Determine what type of insomnia you have
Clinical neurologist Alejandro Villarraga explains the four types of insomnia:
- Onset insomnia: This form of insomnia is divided into primary and secondary. There are no causes to primary onset insomnia, it is simply a condition in which it is not possible to fall asleep quickly. In secondary onset insomnia, the factors that are associated with it include physical activity, stress, mental health conditions or experiencing some sense of pain or suffering that prevents rest.
- Maintenance insomnia: This is usually related to emotional situations or poor breathing along with episodes of snoring, especially in people who are overweight. It also manifests with Restless Legs Syndrome, which is usually related to feelings of anxiety, such as when someone is getting ready for a long-awaited trip and cannot stop looking at the alarm, waiting for it to be time to get up.

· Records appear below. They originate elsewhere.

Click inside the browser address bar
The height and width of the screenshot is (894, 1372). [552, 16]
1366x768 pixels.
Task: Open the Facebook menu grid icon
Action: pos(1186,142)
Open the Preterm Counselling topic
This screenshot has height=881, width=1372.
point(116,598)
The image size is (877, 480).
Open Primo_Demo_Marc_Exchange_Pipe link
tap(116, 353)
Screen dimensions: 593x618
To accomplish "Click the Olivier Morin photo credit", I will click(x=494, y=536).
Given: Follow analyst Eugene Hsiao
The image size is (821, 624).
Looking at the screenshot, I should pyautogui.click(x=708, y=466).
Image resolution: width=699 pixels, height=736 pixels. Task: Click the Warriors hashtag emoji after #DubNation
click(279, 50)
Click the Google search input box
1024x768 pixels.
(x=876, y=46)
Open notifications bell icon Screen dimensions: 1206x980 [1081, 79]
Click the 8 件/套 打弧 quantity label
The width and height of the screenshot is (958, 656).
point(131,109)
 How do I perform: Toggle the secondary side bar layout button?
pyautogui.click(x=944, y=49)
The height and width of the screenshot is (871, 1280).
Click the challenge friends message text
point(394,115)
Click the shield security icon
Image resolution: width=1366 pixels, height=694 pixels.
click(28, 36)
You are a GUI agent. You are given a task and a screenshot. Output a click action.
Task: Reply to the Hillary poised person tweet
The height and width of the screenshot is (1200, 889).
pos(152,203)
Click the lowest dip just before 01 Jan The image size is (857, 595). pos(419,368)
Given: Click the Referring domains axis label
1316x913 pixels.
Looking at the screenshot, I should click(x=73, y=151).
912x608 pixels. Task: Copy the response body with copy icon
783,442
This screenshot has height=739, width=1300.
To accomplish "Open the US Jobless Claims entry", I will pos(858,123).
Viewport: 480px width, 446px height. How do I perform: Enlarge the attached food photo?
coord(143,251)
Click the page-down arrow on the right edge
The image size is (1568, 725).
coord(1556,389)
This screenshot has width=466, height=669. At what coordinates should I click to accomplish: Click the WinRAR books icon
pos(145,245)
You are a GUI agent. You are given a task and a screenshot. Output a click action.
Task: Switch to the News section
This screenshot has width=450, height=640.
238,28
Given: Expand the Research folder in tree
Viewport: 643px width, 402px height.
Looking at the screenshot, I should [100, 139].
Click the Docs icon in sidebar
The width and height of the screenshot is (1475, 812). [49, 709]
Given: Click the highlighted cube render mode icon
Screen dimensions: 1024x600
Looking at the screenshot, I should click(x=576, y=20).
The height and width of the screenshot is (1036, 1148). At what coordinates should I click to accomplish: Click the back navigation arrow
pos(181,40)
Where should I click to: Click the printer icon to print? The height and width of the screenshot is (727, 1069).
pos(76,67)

- Mid-sleep awakening: This occurs when the person wakes up and has a hard time getting back to sleep again. It is usually caused by metabolic reactions or emotional situations.
- Fragmented sleep: Occurs when the individual wakes up several times at night for physiological reasons, but manages to go back to sleep.
Get quality sleep
The Colombian Association of Sleep Medicine (ACMES), provides the following guidelines to make sleep hygiene a daily practice.
- Try to go to bed and wake up at the same time.
- Sleep in a dark, comfortable and silent room. Do not sleep with electronic equipment, including cell phones.
- Do not go to bed hungry or too full.
- If you do exercise, do not go to bed until at least two hours after finishing your workout.
- Avoid caffinated beverages: coffee, tea, hot chocolate and energy drinks.
- If you cannot fall asleep after going to bed, get out of bed and do something to help you relax. Then, try to fall asleep again.
OTHER SLEEP DISORDERS
Obstructive sleep apnea (OSA): Occurs when the upper muscles of the throat relax too much while you are sleeping, which restricts the passage of oxygen. This causes the individual to wake up and interrupts their sleep cycle, which makes the person wake up frequently. People often do not remember these episodes. Symptoms: Shortness of breath, and loud and frequent snoring. Risk factors: Those who are obese and are at risk of cardiovascular disease.
Restless Legs Syndrome (RLS): This is the frequent movement of the limbs while sleeping. This makes the person wake up and get out of bed to relax, therefore making it difficult to fall asleep. Symptoms: Difficulty falling asleep due to the feeling of restlessness, an uncontrollable movement of the legs, having relatives who suffer from RLS. Risk factors: Pregnant women and people with eating disorders, kidney failure, diabetes and anemia.
Parasomnias: Abnormal or unusual behavior during sleep, including somnambulism (sleepwalking), somnilochia (talking in your sleep), bruxism (teeth grinding), sleep myoclonus (loss of muscle control), sexsomnia (having sex while asleep), and nightmares (night terrors), among others. Risk factors: The onset of parasomnias is most common before the age of 18.
Narcolepsy: Extreme drowsiness during the day. Symptoms: Sleep paralysis and in some cases, hallucinations. Risk factors: This is an inherited disorder, however anyone can have it, regardless of age.